The program attaches great importance to the topic proposal and preference normally is given to proposals with a relatively narrow focus around a specific project or issue, rather than ambitious or broad attempts to analyze the overall effect of Chinese engagement.
“Topics suggested in the first batch of applications in 2010 were quite broad: ‘I want to write a story about Desmond Tutu or Nelson Mandela’ and other similar stereotype stories. It made the proposal more like a tourist or Googled idea,” she says. “But we have been learning and improving every year.”
Read says 75 percent of the applications (50) they received in 2013 were good enough to be considered, a much healthier situation than earlier years.
“Most of the applications that we received were from Chinese media personnel. Although five years’ work experience is required, it is something that we are willing to negotiate on if the proposal and background of the applicants are quite strong,” she says.

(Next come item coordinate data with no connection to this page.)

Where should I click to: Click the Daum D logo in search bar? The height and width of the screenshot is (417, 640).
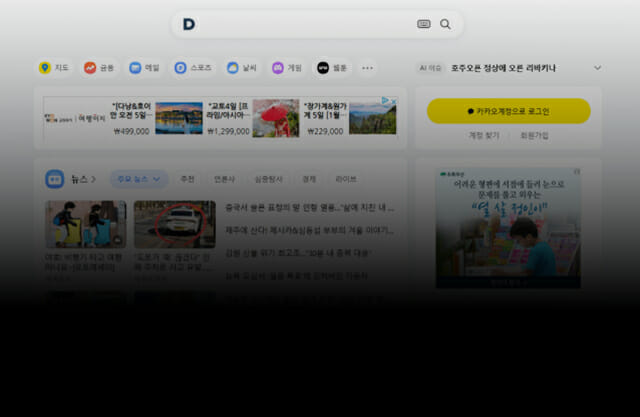pos(189,24)
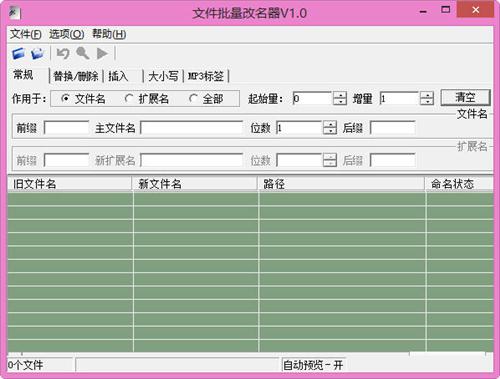Decrease the 增量 spinner value
The height and width of the screenshot is (379, 500).
[427, 102]
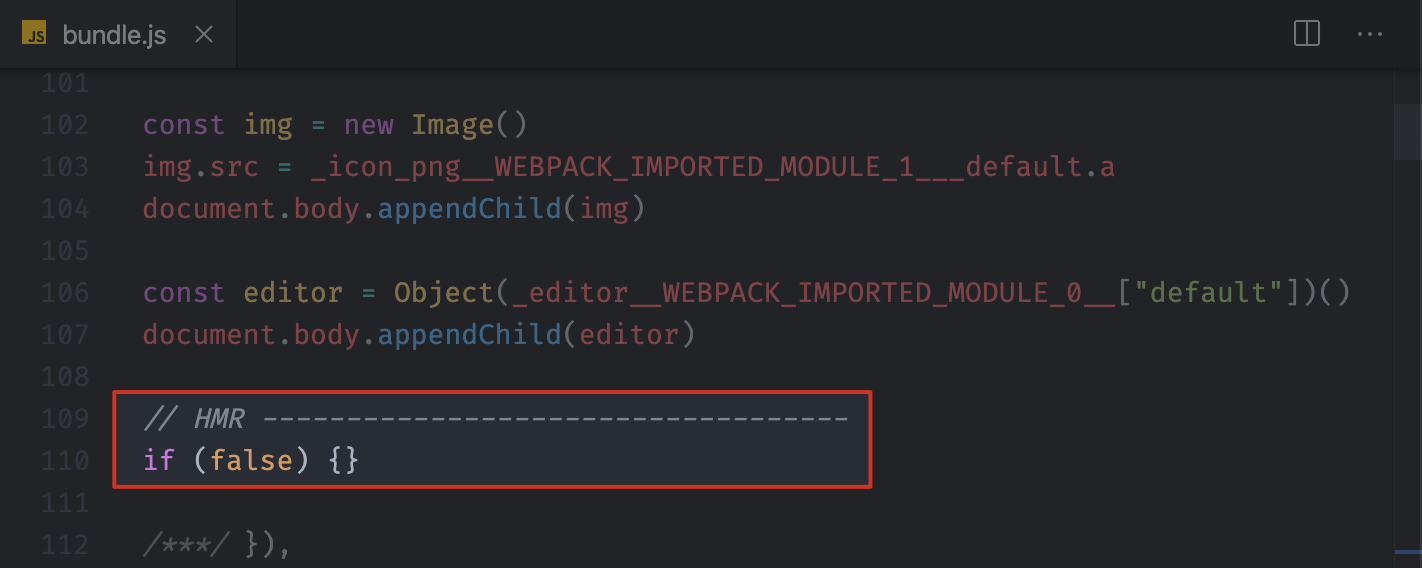Image resolution: width=1422 pixels, height=568 pixels.
Task: Click the false keyword on line 110
Action: [x=252, y=461]
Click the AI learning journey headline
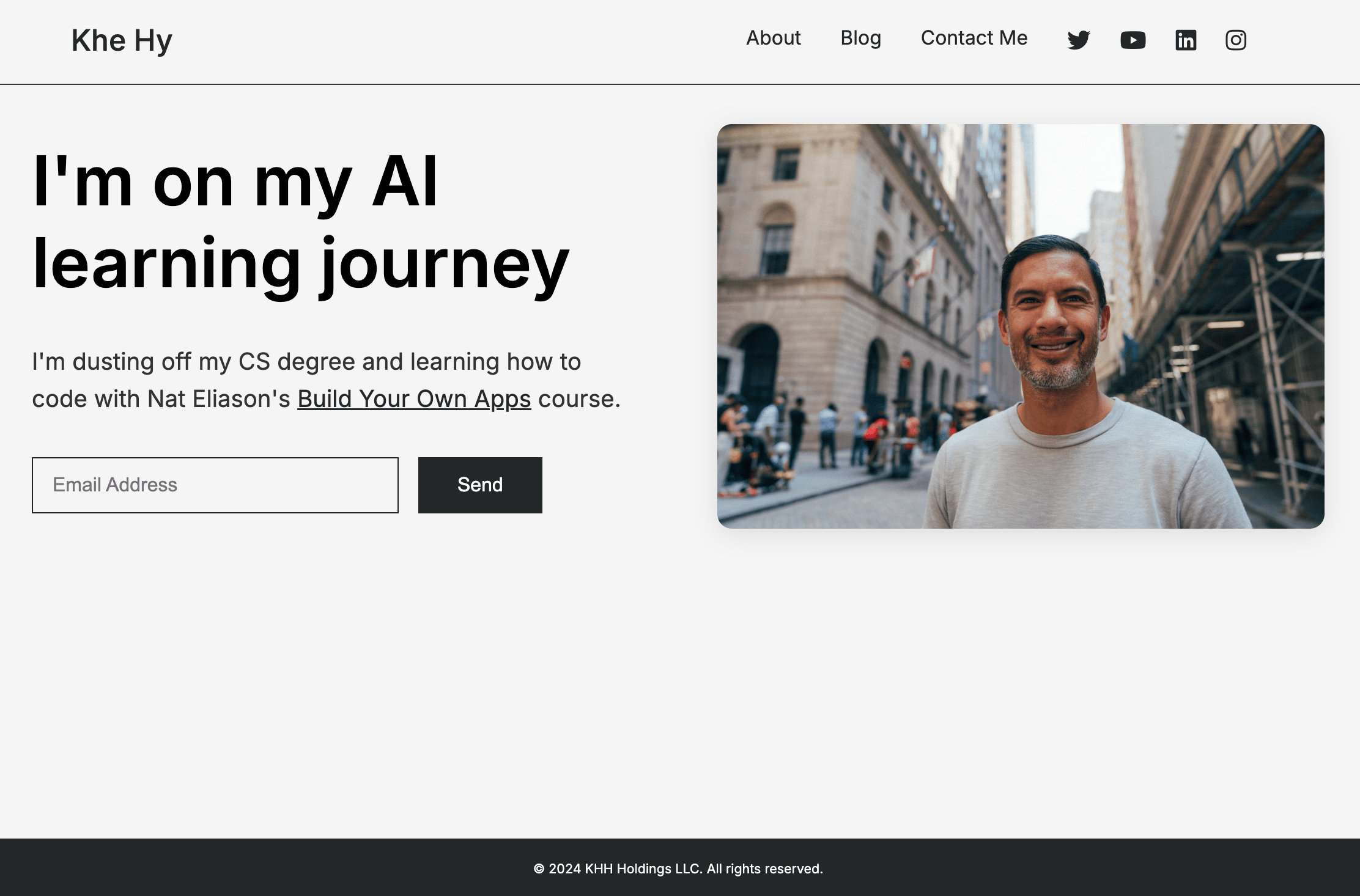Screen dimensions: 1360x896 [x=301, y=223]
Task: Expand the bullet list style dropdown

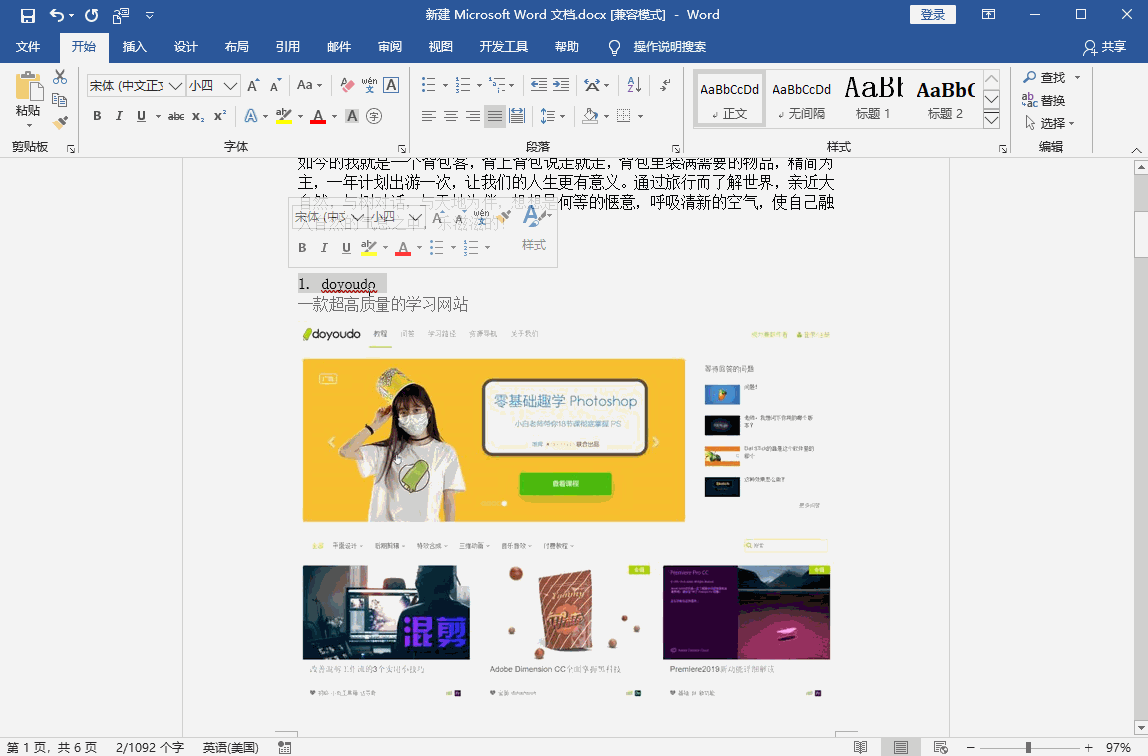Action: pyautogui.click(x=446, y=84)
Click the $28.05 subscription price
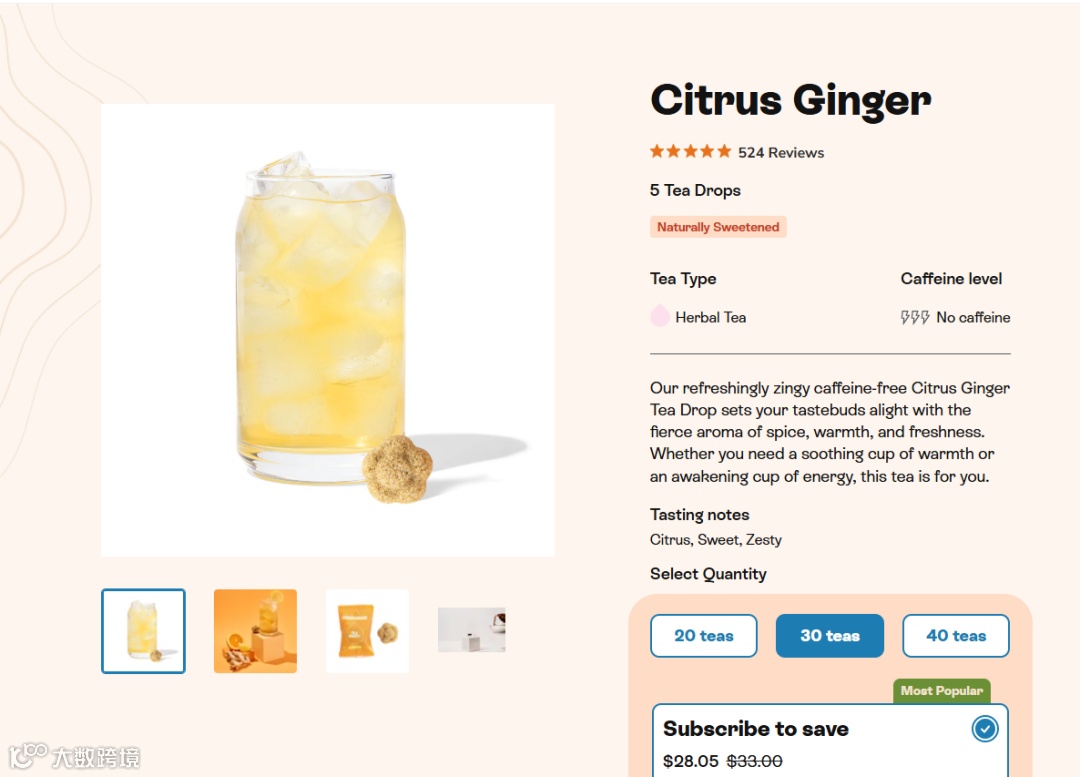1080x777 pixels. pyautogui.click(x=690, y=761)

Read says there was considerable interest among last year’s applicants in Africa and some of the topics were self-supporting, thereby making the program more efficient.
“As we have a limited number of fellowships and grants, we had to give up many good proposals this year. But some of the topics and proposals were too good to forget and we are exploring possibilities of getting outside support for them.”
Read says that though it is more convenient and practical to conduct the program in Africa, she would not be surprised if she gets good partners for the same in China if a similar program is held there.
“I don’t think African journalists are at a stage where they can understand China and China-related issues. In addition, there are visa and language problems to deal with before we can introduce the programs in China,” she says.
Liu Hongqiao, a 23-year-old environmental journalist with a Chinese economics magazine, was granted the Oxpecker Environmental Investigative Journalist Fellowship under the project in 2013, and spent three months in South Africa reporting on transnational wildlife crime.
“I stayed in South Africa for three months from September to December and traveled across five provinces in the country. For the first time I gained some real personal understanding about local politics and culture,” she says. “More importantly, I had a chance to closely investigate the crossborder rhino horn trade in this region, which was thoroughly different from the perspective of doing it in China.”
Due to visa constraints and other reasons, she says she ended up doing limited research, rather than the expected in-depth investigative report into the crime network.
She says looking at Africa in Africa was different from doing it in China due to the differing background and discourse environment.
“Such programs are meaningful and practical ways to cooperate,” Liu says.
The real advantage is that it brings a Chinese perspective to local reports. This helps enhance understanding between the two sides, and also makes it convenient to reach out to the Chinese community in Africa.
“Many Chinese journalists come to Africa to write stories that attract Chinese audiences, which could be called China-oriented. Collaborative reporting, on the other hand, targets local and international readers, and hence calls for new ideas, careful topic selection and balanced reporting,” she says.
African journalists, however, feel that such programs should also be conducted in China. Josef Osei, a Ghanaian journalist working with a local radio station, says that he is hopeful of winning a fellowship this year.
“I really want to go to China to understand the full gamut of China-Africa relations. Though the government funding is limited, I will keep trying,” he says, adding that there are many stories that he wants to explore, especially with Chinese journalists.